■ **WRITTEN PROBLEM 1**: In the virtualization software page below, rewrite the stretch from "Virualization software such" through "a virtual environment.", replacing "abstraction layer" with "translation layer".
■ **WRITTEN PROBLEM 2**: According to the virtualization software page below, how are guest operating systems stored on the host PC?

Start of PAGE EXCERPT

Virtualization Software



Virtualization software basically lets you run software in a virtual environment on your computer. For example, one can run multiple operating systems on a single computer at the same time. The OS' run on virtual hardware instead of trying to use the same physical resources as the main OS. The virtual hardware has the same functionallity as the physical hardware so you can do just about anything in the virtual environment that you can do by using the phyiscal environment. (Techsoup).

How It Works

Virualization software such as VMWare and Microsoft Virtual PC allows multiple "guest" operating systems to run on a single PC at the same time by "virtually" recreating the PC's hardware through the use of an abstraction layer (basically a layer of communication between the operating system and the hardware). This allows each virtual operating system running to have its own set of hardware independent from any other operating systems on the machine, creating a virtual environment.

The virtual or guest operating systems are store on the host PC within a single file that can easily be moved and any changes made to the guest OS do not effect the host OS. You are not required to repartition your hard drive and files from a virtual OS can't effect files on a host OS.

End of PAGE EXCERPT
Start of EXCERPTED RECORDS

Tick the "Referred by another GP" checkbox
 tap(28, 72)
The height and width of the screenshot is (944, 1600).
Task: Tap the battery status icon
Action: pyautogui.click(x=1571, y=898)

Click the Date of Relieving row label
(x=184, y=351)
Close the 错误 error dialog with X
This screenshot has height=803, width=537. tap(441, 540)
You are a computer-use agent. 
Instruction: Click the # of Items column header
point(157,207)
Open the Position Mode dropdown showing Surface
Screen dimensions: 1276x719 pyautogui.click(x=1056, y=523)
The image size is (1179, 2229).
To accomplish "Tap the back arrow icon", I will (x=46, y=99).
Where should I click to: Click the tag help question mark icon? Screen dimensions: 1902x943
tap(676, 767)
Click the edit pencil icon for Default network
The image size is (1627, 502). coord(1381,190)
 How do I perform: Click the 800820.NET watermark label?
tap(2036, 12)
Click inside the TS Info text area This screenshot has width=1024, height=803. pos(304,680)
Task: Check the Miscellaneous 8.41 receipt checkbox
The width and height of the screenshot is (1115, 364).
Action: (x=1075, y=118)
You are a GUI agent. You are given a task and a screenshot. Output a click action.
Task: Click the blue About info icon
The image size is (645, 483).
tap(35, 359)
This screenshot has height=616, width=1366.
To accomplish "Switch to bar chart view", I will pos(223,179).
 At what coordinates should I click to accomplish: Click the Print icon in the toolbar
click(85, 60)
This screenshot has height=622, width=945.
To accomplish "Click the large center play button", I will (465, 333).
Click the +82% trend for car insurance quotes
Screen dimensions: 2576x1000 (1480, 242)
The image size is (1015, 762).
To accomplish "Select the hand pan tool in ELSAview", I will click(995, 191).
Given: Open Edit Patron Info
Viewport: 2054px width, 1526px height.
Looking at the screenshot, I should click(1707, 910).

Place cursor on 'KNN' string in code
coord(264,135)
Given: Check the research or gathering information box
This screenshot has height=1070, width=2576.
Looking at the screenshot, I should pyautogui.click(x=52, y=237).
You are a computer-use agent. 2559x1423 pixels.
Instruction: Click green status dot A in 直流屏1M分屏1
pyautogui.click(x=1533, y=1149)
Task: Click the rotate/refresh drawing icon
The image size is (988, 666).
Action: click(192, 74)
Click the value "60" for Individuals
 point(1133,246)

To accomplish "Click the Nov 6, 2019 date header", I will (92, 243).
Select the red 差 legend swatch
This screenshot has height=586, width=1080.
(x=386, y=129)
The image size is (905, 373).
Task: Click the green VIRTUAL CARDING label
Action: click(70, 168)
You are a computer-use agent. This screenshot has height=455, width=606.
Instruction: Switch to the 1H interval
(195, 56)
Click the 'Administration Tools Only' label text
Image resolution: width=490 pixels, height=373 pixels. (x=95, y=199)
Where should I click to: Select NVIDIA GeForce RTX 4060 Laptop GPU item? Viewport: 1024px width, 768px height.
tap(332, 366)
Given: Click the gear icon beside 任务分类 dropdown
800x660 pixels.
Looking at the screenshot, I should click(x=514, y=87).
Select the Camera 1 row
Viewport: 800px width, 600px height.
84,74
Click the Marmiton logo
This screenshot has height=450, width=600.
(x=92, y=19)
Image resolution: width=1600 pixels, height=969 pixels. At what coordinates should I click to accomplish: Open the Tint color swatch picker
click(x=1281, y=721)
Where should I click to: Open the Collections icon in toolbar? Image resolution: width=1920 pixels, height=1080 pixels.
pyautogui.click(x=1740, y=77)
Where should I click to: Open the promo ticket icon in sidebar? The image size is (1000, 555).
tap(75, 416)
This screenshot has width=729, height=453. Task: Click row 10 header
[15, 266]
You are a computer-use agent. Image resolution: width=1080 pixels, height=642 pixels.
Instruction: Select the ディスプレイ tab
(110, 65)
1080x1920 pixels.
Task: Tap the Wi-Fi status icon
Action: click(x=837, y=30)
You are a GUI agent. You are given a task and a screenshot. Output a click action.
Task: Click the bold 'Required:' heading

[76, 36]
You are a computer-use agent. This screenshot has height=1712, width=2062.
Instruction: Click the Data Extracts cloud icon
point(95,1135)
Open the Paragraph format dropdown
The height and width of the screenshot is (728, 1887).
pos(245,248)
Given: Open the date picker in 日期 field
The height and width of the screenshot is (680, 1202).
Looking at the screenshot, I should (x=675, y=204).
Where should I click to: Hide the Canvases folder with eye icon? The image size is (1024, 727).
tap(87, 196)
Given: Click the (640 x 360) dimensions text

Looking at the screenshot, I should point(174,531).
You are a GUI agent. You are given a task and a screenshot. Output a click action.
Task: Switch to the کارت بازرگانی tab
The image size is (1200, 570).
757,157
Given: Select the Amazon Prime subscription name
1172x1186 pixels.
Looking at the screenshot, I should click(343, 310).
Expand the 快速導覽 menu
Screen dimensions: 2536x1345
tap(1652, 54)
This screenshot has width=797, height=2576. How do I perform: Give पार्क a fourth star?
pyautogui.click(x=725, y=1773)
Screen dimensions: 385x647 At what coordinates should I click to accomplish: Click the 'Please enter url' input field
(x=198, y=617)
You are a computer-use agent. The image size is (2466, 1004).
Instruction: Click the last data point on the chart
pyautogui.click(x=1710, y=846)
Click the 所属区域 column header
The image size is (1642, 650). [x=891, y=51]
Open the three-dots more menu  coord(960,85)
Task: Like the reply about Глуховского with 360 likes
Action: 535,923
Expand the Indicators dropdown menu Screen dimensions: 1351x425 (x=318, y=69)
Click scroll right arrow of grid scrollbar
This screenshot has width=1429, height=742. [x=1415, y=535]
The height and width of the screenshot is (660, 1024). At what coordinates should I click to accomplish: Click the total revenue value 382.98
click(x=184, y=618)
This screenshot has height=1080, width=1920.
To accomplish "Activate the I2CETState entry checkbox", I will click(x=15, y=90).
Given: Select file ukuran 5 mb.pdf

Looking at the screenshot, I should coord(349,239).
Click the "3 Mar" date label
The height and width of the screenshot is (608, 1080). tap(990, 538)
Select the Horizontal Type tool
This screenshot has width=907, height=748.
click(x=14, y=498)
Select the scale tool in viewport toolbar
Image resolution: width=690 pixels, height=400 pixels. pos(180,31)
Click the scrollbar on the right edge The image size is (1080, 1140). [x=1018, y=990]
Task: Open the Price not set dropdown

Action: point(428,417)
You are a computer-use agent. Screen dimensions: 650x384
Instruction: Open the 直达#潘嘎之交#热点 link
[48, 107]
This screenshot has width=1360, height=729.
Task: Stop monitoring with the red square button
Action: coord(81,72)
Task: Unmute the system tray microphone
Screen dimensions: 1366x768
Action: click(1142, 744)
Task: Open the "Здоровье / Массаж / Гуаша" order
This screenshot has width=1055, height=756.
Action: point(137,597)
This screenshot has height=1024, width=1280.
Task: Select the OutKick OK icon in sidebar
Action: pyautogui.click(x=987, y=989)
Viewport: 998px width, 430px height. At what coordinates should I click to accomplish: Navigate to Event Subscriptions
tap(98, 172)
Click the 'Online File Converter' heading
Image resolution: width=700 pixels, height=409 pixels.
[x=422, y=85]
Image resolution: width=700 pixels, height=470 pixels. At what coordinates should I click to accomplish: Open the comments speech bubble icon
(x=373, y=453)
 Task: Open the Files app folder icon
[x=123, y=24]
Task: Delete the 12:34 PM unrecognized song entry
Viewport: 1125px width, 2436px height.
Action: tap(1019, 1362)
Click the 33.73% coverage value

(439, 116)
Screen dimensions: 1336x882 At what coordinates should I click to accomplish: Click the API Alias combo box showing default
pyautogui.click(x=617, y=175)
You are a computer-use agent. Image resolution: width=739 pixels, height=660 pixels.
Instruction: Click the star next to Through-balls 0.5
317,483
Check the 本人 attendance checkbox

End of EXCERPTED RECORDS

■ **CORRECT ANSWER 1**:
Virualization software such as VMWare and Microsoft Virtual PC allows multiple "guest" operating systems to run on a single PC at the same time by "virtually" recreating the PC's hardware through the use of an translation layer (basically a layer of communication between the operating system and the hardware). This allows each virtual operating system running to have its own set of hardware independent from any other operating systems on the machine, creating a virtual environment.

■ **CORRECT ANSWER 2**: They are stored within a single file that can easily be moved.